(Compito assegnato 1) Trascriva fedelmente la parte dell'estratto sulla prova dell'esportazione ai fini IVA che si apre con le parole contenenti "13.5 Si è pure" e si chiude con "antifrode-cfr. sempre Cass.n.21809/12-.".

====== Estratto fornito

13.5 Si è pure aggiunto che siccome la prova dell’esportazione a fini IVA coincide, nella sostanza, con quella prevista dalla normativa doganale, ove sia dimostrata l’obiettiva impossibilità di produrre la prescritta documentazione vidimata, può essere consentita la prova dell’uscita del bene ceduto fuori dall’ambito territoriale dell’UE nei modi previsti dal D.P.R. n. 43 del 1973, art. 346 anche a mezzo di:a)attestazioni e certificazioni rilasciate da una dogana o da altre pubbliche amministrazioni estere; b) attestazioni apposte da autorità estere su documenti doganali emessi a scorta di merci introdotte nel territorio doganale “a condizione di reciprocità”; c) idonei documenti di trasporto internazionale. Tali conclusioni interpretative,del resto, sono in piena sintonia con l’esigenza di rigorosa prevenzione antifrode-cfr. sempre Cass.n.21809/12-.
13.6 Orbene, sulla base di queste premesse, le dedotte carenze motivazionali prospettate dall’Agenzia ricorrente colgono nel segno.
13.7 Ed infatti, la motivazione posta dal giudice di secondo grado a corredo del rigetto dell’appello proposto dall’Agenzia risulta totalmente carente e non consente in alcun modo di evidenziare l’iter logico seguito dal giudice di appello per giungere alla conferma della decisione di primo grado che aveva annullato la ripresa a tassazione emessa nei confronti della società contribuente. A fronte di una specifica contestazione, formulata dall’Agenzia ab origine e riproposta in appello-come risulta da pag.22 del controricorso-, in ordine all’insussistenza dei presupposti circa l’esistenza di una cessione triangolare, che come si è visto si appuntano sull’avvenuta esportazione delle merci dalla quale la società contribuente nel corso della fase di merito- come dalla stessa attestato a pag.15 del controricorso, nel quale la C. dava atto di essersi messa in contatto con la S.S. s.r.l. di Opera proprio per accertare le modalità di trasporto della merce ed a pag.18, in cui la controricorrente dichiarava che le esportazioni erano regolarmente avvenute attraverso l’uscita della merce dalla Dogana di Genova accompagnata dai documenti doganali- la Commissione tributaria di secondo grado di Trento si è limitata ad affermare la ricorrenza dei presupposti per applicare l’art.8 d.p.r. n.633/72, sfuggendo quanto meno ad alcuni dei temi di indagine che erano stati posti a fondamento dell’accertamento e che assumevano, per le considerazioni in diritto sopra esposte, rilievo dirimente rispetto all’accoglimento o meno dell’appello proposto dall’Agenzia, proprio in ordine all’avvenuta esportazione delle merci in territorio extra UE secondo le rigide modalità specificate dalla giurisprudenza sopra ricordata ai par. 13.2-13.5.

============
====== Record forniti

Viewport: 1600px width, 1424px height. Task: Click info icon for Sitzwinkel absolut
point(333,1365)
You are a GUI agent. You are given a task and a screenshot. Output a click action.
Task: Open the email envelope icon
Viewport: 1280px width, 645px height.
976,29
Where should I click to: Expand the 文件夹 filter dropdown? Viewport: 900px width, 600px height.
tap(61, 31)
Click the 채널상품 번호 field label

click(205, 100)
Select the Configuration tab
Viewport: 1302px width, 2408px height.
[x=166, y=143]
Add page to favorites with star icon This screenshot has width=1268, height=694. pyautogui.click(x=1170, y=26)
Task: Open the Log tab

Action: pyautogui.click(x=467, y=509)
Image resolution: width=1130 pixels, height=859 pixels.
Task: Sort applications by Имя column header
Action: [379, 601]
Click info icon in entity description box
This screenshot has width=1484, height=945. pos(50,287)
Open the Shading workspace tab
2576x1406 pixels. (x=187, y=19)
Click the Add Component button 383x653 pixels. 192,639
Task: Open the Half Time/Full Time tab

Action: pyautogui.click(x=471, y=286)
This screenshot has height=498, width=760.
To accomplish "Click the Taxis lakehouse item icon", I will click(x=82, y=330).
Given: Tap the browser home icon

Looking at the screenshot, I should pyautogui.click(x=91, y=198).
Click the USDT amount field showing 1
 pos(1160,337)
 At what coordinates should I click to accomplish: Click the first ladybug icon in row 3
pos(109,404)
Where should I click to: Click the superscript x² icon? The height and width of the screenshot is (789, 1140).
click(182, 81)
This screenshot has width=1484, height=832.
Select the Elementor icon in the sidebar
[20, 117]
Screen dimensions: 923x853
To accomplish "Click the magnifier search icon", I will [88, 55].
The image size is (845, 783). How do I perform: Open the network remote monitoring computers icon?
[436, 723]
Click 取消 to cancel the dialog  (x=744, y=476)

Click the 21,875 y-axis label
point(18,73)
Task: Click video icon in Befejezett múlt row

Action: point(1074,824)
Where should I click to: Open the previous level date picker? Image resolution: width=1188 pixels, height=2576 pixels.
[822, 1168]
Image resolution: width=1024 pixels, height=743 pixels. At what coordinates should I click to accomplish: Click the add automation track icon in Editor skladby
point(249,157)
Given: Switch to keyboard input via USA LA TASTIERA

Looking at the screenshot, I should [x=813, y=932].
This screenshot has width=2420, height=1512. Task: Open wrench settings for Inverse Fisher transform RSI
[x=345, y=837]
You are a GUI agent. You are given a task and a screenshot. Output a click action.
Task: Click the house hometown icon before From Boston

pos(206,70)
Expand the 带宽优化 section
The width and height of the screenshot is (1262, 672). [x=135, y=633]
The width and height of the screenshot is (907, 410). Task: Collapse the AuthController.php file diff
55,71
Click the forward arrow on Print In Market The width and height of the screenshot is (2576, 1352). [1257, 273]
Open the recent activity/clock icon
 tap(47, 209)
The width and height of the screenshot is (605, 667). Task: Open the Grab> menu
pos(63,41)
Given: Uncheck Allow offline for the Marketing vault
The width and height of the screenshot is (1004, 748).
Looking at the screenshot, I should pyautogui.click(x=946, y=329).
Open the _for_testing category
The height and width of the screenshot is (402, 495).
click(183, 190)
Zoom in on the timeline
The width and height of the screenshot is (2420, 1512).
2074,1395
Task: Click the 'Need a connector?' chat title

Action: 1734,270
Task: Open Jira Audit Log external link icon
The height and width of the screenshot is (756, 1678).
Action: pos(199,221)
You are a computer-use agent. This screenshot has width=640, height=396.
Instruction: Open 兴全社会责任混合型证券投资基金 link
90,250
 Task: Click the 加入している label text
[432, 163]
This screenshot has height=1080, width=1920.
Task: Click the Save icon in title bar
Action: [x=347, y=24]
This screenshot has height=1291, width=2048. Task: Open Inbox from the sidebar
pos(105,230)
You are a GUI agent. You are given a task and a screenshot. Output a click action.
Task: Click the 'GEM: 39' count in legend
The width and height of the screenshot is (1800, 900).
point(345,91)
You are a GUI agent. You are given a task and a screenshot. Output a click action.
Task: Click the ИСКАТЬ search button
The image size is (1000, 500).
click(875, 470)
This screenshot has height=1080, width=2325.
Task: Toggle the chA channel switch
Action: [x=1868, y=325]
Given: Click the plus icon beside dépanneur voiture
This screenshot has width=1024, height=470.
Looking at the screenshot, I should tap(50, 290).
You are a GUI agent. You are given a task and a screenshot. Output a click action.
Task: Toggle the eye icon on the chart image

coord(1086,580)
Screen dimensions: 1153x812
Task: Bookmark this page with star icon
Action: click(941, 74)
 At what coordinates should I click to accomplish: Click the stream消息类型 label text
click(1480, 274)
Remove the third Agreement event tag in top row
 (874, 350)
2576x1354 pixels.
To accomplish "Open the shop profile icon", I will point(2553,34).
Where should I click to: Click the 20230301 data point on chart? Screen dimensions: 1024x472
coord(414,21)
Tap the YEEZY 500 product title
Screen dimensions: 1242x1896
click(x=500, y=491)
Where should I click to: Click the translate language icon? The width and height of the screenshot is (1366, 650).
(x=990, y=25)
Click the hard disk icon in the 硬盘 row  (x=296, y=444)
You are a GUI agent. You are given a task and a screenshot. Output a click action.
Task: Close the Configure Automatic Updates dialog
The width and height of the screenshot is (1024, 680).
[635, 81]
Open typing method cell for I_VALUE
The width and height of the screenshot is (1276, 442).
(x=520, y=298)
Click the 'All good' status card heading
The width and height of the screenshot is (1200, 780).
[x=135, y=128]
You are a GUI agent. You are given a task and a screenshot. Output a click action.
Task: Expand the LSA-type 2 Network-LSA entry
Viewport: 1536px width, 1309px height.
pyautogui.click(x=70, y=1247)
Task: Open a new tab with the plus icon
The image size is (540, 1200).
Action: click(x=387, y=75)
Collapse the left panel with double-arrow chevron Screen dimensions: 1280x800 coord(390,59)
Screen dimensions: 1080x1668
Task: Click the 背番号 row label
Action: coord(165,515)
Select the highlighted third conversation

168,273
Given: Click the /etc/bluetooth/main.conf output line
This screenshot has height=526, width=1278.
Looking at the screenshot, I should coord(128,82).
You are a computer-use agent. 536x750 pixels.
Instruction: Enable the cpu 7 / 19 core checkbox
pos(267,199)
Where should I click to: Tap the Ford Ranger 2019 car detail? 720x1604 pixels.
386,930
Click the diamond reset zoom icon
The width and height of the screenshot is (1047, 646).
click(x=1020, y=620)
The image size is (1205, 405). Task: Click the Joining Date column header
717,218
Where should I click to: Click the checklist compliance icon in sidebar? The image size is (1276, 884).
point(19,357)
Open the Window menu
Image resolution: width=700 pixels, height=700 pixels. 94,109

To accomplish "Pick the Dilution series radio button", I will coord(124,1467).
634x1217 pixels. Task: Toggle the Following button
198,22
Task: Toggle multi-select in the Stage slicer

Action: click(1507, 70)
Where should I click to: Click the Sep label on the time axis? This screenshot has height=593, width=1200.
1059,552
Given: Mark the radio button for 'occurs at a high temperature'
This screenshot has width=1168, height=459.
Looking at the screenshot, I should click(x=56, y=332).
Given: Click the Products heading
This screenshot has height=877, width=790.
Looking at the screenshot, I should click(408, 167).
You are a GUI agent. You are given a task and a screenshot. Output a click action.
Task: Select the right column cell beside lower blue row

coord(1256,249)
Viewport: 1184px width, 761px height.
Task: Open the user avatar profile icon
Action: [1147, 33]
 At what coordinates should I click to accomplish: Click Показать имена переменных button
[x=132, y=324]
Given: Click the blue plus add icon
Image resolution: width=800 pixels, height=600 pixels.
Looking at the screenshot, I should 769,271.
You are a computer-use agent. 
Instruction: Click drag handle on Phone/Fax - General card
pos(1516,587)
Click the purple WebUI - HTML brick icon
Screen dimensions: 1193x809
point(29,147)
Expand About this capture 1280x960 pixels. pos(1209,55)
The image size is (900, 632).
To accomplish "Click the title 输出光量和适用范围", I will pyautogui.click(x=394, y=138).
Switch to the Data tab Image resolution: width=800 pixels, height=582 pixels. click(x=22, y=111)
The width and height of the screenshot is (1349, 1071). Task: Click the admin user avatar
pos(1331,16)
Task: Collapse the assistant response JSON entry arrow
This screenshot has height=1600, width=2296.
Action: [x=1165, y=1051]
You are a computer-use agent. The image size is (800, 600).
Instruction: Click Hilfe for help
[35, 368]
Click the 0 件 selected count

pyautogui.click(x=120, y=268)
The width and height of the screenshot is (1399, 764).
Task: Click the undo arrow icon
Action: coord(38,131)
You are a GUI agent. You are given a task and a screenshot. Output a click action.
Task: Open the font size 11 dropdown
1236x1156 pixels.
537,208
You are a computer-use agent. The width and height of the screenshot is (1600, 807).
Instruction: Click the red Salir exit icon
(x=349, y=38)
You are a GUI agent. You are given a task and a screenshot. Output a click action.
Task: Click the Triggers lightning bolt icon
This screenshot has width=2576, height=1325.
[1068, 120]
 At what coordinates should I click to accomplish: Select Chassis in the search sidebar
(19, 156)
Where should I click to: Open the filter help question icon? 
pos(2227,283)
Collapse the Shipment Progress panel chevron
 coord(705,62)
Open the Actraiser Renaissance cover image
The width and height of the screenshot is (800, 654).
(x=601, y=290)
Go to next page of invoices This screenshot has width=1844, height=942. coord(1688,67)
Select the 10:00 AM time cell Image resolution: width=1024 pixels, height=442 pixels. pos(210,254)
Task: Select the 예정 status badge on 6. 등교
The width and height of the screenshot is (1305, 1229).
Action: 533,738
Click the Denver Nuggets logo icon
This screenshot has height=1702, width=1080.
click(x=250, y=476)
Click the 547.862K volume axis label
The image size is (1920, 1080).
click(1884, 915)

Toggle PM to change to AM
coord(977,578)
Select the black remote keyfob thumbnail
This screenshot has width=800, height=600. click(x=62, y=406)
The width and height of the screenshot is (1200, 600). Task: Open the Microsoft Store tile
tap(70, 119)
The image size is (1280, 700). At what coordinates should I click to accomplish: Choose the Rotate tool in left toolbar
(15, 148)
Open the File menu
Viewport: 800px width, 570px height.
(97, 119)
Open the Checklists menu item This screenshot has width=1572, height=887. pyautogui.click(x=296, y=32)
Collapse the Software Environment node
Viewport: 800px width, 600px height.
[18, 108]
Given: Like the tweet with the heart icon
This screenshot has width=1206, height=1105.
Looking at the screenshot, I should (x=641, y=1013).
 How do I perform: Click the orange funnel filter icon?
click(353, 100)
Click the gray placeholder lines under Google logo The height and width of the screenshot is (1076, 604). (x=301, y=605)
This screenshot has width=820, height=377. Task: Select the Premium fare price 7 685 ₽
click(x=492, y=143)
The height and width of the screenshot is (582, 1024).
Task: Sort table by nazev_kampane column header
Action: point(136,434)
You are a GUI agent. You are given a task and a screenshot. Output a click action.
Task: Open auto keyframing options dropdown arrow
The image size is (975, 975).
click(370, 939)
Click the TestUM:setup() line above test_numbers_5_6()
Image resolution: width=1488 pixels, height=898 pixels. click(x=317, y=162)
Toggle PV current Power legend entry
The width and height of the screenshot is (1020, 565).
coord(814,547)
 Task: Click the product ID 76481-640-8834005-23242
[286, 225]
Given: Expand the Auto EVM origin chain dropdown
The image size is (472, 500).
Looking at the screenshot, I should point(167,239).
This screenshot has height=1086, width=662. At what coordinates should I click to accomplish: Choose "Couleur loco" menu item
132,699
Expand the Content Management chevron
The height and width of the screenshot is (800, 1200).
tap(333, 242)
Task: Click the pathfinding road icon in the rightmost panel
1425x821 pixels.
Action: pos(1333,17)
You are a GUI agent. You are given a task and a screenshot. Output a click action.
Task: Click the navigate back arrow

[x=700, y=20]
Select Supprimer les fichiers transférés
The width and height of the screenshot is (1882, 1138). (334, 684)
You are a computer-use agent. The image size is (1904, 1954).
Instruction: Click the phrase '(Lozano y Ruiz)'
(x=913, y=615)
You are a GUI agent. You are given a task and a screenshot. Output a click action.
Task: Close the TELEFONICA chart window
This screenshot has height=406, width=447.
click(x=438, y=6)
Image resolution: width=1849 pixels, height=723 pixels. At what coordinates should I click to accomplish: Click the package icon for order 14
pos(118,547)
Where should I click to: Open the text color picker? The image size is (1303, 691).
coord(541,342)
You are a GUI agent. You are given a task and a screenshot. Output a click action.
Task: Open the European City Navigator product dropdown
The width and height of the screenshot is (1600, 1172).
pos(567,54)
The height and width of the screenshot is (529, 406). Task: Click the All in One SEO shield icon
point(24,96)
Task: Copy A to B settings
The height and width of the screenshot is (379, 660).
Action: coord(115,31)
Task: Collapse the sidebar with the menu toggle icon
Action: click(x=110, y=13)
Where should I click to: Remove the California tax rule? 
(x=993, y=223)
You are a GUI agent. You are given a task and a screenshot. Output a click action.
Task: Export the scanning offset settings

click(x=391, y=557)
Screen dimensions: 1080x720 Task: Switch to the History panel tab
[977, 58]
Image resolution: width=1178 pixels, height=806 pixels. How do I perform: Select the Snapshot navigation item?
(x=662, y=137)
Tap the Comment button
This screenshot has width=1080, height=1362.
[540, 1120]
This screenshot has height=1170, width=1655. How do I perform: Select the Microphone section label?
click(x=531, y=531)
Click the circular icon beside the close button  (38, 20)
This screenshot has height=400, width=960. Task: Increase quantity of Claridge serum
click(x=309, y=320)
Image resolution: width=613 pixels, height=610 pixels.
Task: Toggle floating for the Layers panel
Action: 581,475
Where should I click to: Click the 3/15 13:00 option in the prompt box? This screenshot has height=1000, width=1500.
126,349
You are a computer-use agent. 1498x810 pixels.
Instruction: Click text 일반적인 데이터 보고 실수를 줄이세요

============

(Compito assegnato 2) Nei record, dall'inizio fino alla riga che contiene "Add page to" compresa, sostituisca "Viewport" con "Finestra" e riporti soltanto queste righe, lasciando invariato tutto il resto.

(Risposta completa 1)
13.5 Si è pure aggiunto che siccome la prova dell’esportazione a fini IVA coincide, nella sostanza, con quella prevista dalla normativa doganale, ove sia dimostrata l’obiettiva impossibilità di produrre la prescritta documentazione vidimata, può essere consentita la prova dell’uscita del bene ceduto fuori dall’ambito territoriale dell’UE nei modi previsti dal D.P.R. n. 43 del 1973, art. 346 anche a mezzo di:a)attestazioni e certificazioni rilasciate da una dogana o da altre pubbliche amministrazioni estere; b) attestazioni apposte da autorità estere su documenti doganali emessi a scorta di merci introdotte nel territorio doganale “a condizione di reciprocità”; c) idonei documenti di trasporto internazionale. Tali conclusioni interpretative,del resto, sono in piena sintonia con l’esigenza di rigorosa prevenzione antifrode-cfr. sempre Cass.n.21809/12-.

(Risposta completa 2)
Finestra: 1600px width, 1424px height. Task: Click info icon for Sitzwinkel absolut
point(333,1365)
You are a GUI agent. You are given a task and a screenshot. Output a click action.
Task: Open the email envelope icon
Finestra: 1280px width, 645px height.
976,29
Where should I click to: Expand the 文件夹 filter dropdown? Finestra: 900px width, 600px height.
tap(61, 31)
Click the 채널상품 번호 field label

click(205, 100)
Select the Configuration tab
Finestra: 1302px width, 2408px height.
[x=166, y=143]
Add page to favorites with star icon This screenshot has width=1268, height=694. pyautogui.click(x=1170, y=26)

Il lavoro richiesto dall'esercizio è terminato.